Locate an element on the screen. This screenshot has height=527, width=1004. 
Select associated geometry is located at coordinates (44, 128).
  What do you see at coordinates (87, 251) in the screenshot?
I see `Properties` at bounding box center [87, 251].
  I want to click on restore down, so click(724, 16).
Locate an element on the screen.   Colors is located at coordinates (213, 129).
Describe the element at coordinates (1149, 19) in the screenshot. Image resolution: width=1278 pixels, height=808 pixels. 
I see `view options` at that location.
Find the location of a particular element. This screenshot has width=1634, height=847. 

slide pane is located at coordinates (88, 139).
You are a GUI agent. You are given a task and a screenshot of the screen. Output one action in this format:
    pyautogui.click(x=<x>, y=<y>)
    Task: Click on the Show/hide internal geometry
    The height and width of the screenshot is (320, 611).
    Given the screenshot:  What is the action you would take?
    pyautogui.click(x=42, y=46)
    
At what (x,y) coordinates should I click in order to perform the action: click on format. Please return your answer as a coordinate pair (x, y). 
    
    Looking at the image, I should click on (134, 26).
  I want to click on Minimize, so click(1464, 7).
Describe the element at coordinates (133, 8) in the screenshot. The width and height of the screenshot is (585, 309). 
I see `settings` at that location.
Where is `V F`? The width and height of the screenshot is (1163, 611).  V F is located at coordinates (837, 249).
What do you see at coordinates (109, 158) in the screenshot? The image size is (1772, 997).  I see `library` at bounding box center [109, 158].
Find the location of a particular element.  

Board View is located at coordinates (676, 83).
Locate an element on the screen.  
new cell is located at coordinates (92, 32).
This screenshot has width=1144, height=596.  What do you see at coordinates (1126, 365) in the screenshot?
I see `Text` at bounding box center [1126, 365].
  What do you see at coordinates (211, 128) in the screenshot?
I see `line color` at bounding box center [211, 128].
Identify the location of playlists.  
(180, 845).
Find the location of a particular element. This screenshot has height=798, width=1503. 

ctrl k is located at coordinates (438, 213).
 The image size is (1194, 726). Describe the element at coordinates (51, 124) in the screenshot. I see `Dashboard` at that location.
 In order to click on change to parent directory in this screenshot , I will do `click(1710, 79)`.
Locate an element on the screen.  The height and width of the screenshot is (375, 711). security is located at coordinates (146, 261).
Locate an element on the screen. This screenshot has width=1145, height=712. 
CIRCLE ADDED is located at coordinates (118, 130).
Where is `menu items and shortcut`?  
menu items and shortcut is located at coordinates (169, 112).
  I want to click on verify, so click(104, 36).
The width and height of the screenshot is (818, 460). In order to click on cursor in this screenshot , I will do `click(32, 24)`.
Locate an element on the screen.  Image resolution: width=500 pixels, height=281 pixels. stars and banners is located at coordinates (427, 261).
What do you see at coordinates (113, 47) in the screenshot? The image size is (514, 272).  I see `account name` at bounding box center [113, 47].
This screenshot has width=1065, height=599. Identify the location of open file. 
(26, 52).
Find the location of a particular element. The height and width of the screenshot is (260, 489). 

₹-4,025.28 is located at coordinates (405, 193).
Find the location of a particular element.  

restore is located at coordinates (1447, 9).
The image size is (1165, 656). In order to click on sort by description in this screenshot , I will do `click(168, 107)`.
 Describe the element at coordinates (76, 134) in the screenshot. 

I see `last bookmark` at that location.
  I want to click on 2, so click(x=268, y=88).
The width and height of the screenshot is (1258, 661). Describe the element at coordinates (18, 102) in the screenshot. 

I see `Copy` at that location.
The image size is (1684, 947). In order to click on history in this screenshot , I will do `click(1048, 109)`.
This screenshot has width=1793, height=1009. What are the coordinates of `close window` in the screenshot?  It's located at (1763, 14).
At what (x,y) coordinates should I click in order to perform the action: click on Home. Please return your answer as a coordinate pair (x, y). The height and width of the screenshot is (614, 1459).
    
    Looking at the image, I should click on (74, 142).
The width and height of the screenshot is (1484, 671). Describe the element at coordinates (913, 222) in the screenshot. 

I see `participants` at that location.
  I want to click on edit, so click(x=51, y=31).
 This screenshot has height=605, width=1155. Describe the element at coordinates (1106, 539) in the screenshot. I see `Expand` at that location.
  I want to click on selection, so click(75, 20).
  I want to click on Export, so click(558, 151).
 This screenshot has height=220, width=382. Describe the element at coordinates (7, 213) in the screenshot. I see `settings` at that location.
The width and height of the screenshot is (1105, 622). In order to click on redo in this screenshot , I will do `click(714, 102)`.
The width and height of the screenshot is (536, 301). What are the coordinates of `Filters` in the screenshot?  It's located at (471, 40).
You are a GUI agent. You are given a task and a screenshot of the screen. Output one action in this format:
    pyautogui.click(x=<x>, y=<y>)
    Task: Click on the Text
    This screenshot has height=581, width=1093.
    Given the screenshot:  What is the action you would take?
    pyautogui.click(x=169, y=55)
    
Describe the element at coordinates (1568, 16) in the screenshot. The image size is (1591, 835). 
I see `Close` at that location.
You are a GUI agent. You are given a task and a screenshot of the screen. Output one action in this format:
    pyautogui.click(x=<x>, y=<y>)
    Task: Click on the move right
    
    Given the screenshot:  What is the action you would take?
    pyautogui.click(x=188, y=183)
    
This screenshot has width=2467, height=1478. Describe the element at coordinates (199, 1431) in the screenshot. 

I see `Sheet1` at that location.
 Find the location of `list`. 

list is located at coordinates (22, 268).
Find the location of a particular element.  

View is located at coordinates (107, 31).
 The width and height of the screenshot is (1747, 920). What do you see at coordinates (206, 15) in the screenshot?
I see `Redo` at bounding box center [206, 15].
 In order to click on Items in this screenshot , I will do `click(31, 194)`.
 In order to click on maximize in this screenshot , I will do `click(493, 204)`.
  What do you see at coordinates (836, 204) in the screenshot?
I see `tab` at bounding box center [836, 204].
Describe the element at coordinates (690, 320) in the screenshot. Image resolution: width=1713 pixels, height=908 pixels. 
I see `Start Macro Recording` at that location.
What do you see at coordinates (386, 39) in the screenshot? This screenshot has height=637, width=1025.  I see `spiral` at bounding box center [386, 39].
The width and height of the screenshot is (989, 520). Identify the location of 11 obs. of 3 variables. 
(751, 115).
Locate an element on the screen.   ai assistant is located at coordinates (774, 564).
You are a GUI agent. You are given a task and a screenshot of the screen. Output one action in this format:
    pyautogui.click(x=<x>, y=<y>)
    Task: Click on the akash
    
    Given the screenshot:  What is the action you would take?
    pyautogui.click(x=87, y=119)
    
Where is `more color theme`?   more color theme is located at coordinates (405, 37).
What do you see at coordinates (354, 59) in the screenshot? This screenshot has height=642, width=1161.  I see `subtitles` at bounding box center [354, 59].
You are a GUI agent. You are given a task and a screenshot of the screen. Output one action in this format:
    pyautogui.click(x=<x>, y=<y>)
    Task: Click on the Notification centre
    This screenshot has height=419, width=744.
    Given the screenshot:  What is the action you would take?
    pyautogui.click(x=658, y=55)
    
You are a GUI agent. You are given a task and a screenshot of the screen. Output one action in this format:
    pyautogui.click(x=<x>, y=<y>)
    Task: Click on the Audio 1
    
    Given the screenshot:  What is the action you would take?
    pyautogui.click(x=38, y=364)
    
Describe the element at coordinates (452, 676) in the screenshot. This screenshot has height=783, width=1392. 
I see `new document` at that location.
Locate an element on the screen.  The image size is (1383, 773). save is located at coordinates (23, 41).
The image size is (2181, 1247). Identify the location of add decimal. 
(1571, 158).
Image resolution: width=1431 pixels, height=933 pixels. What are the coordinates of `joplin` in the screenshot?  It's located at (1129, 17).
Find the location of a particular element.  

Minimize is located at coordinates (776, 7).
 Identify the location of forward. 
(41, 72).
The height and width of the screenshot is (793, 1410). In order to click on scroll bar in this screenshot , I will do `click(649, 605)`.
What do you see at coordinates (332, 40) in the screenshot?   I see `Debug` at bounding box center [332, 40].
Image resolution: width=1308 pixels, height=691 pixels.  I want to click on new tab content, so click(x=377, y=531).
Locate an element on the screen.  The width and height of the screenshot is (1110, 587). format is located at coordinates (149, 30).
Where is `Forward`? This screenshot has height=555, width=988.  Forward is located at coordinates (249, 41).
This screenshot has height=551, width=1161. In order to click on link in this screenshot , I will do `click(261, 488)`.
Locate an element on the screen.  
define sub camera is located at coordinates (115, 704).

Given exercise: Print the lines again without any change, covering the stretch from the start of the records through the line containing "coordinates (213, 129).".

Reply:
Locate an element on the screen. This screenshot has height=527, width=1004. 
Select associated geometry is located at coordinates (44, 128).
  What do you see at coordinates (87, 251) in the screenshot?
I see `Properties` at bounding box center [87, 251].
  I want to click on restore down, so click(724, 16).
Locate an element on the screen.   Colors is located at coordinates (213, 129).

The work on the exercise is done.